**Material to process:**
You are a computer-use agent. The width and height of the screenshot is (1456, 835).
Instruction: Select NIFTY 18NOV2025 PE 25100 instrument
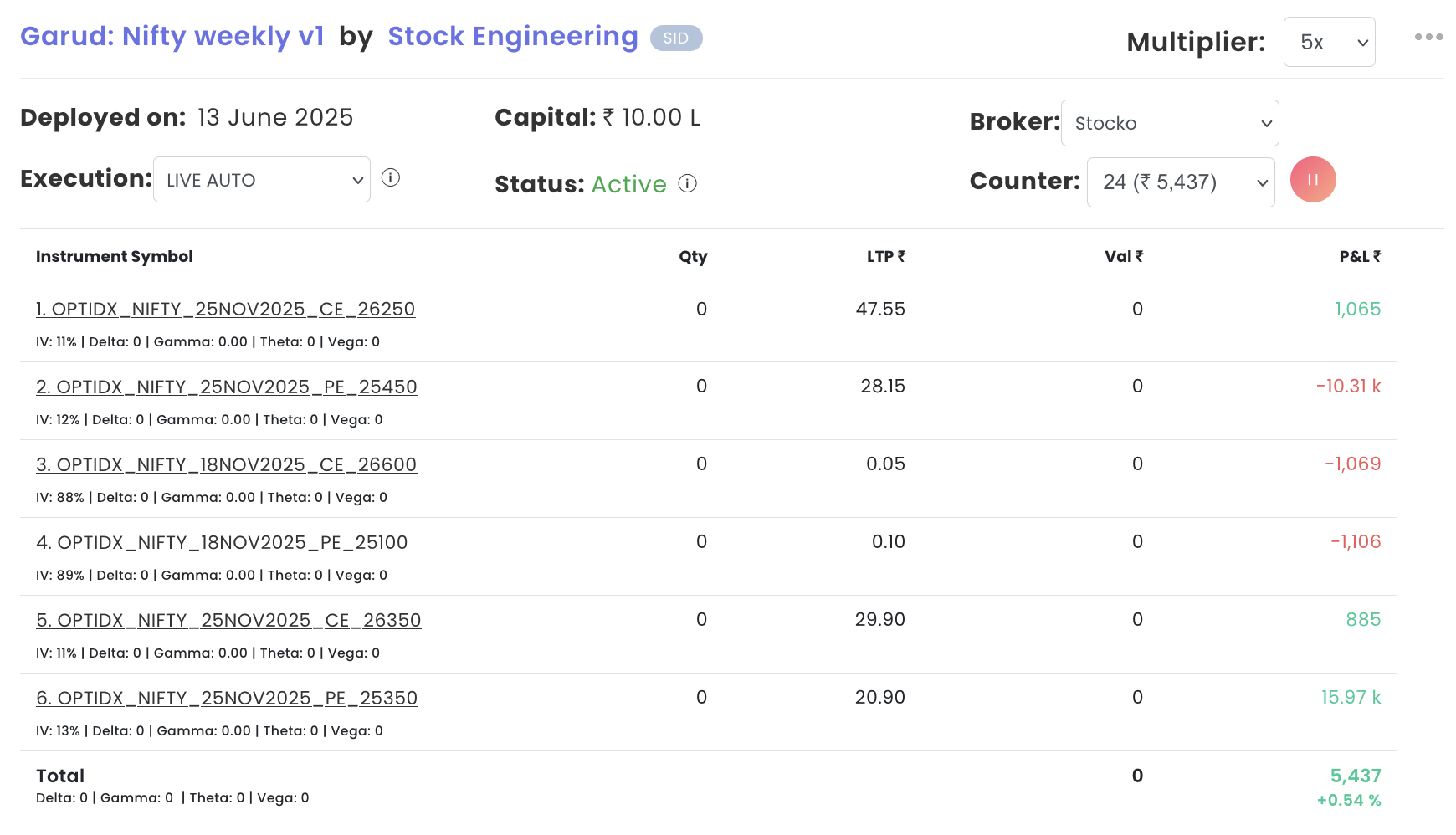[x=222, y=543]
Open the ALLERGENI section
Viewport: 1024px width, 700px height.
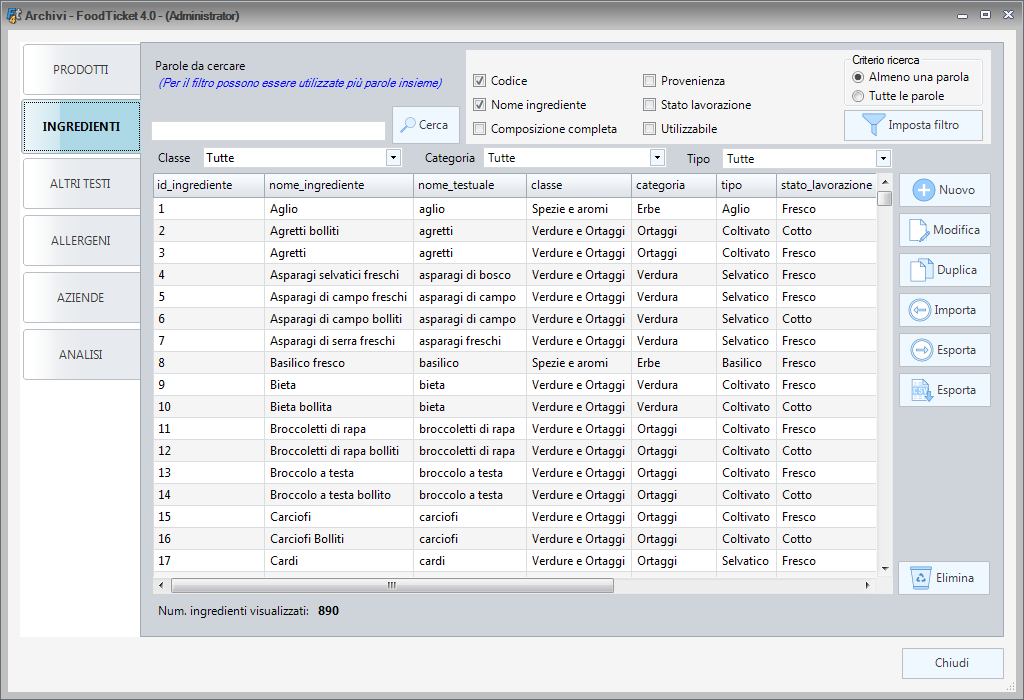pyautogui.click(x=80, y=240)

**Work item:** Omit the pictures, then output every record exactly as given.

**Exercise output:**
You are a computer-use agent. The width and height of the screenshot is (1456, 835).
Instruction: Select NIFTY 18NOV2025 PE 25100 instrument
[x=222, y=543]
Open the ALLERGENI section
Viewport: 1024px width, 700px height.
pyautogui.click(x=80, y=240)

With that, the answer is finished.